From the line containing "The image size is (812, 656)." through the last line of the entries below, print each line exactly. Pictures stay out.

'''

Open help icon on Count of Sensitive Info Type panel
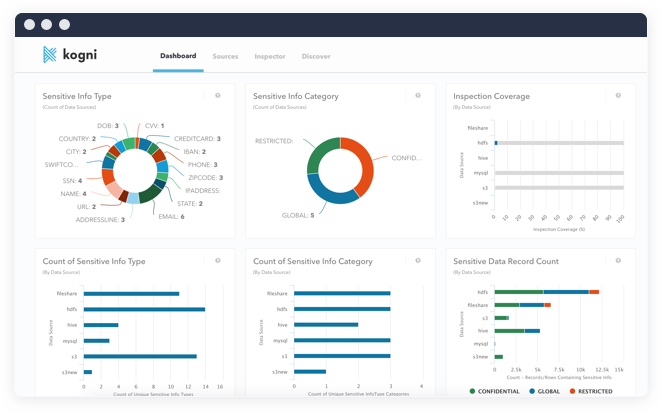The image size is (662, 413). [218, 260]
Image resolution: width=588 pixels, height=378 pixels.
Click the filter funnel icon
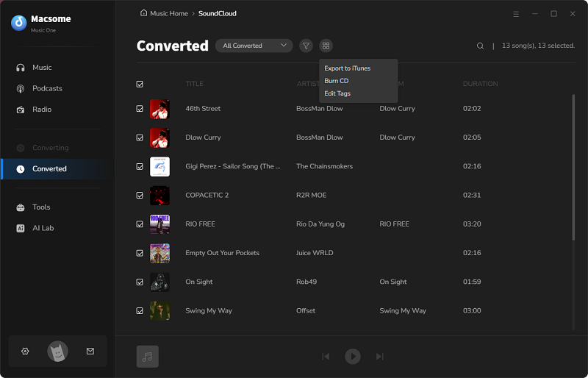pyautogui.click(x=306, y=46)
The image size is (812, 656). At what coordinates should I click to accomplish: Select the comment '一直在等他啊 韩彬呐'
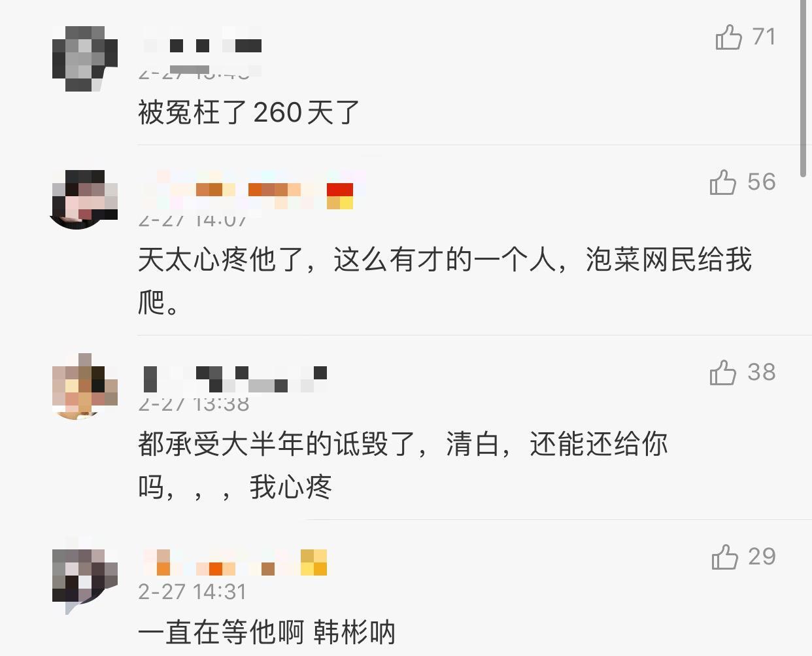pos(267,632)
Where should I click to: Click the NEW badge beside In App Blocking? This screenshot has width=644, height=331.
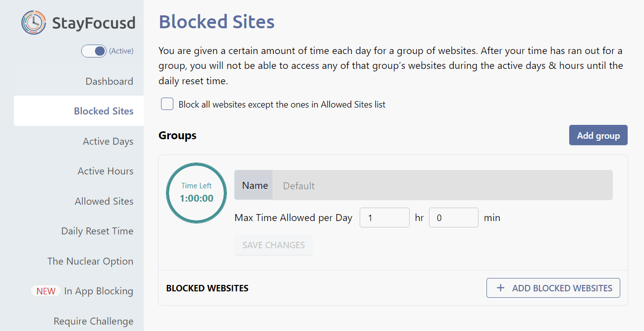(46, 291)
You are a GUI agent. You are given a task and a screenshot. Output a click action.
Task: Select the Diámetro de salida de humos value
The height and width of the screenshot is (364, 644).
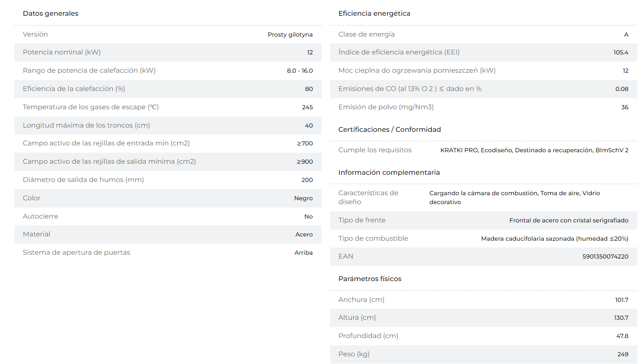click(307, 180)
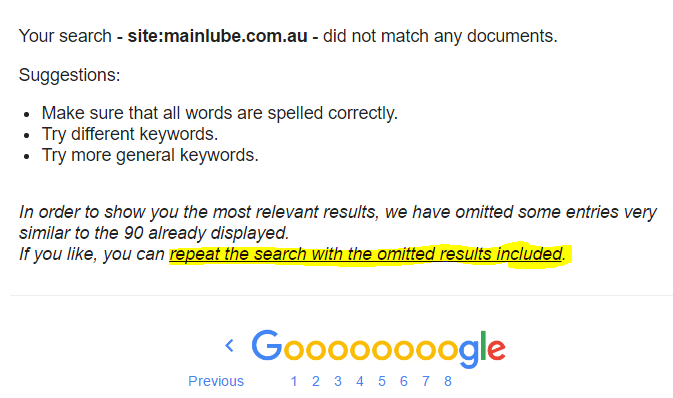This screenshot has height=398, width=673.
Task: Navigate to results page 3
Action: [x=338, y=381]
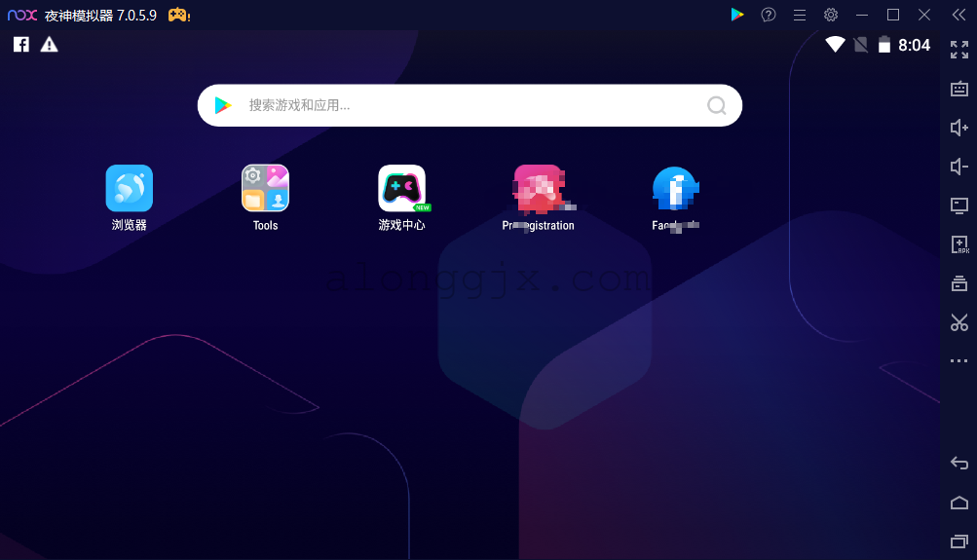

'''

# ANSWER SPACE
The image size is (812, 656). At what coordinates should I click to accomplish: Select the comment '一直在等他啊 韩彬呐'
pos(267,632)
Where should I click to: Click the NEW badge beside In App Blocking? This screenshot has width=644, height=331.
(46, 291)
You are a GUI agent. You are given a task and a screenshot. Output a click action.
Task: Select the Diámetro de salida de humos value
The height and width of the screenshot is (364, 644).
click(307, 180)
This screenshot has height=398, width=673.
Task: Navigate to results page 3
Action: [x=338, y=381]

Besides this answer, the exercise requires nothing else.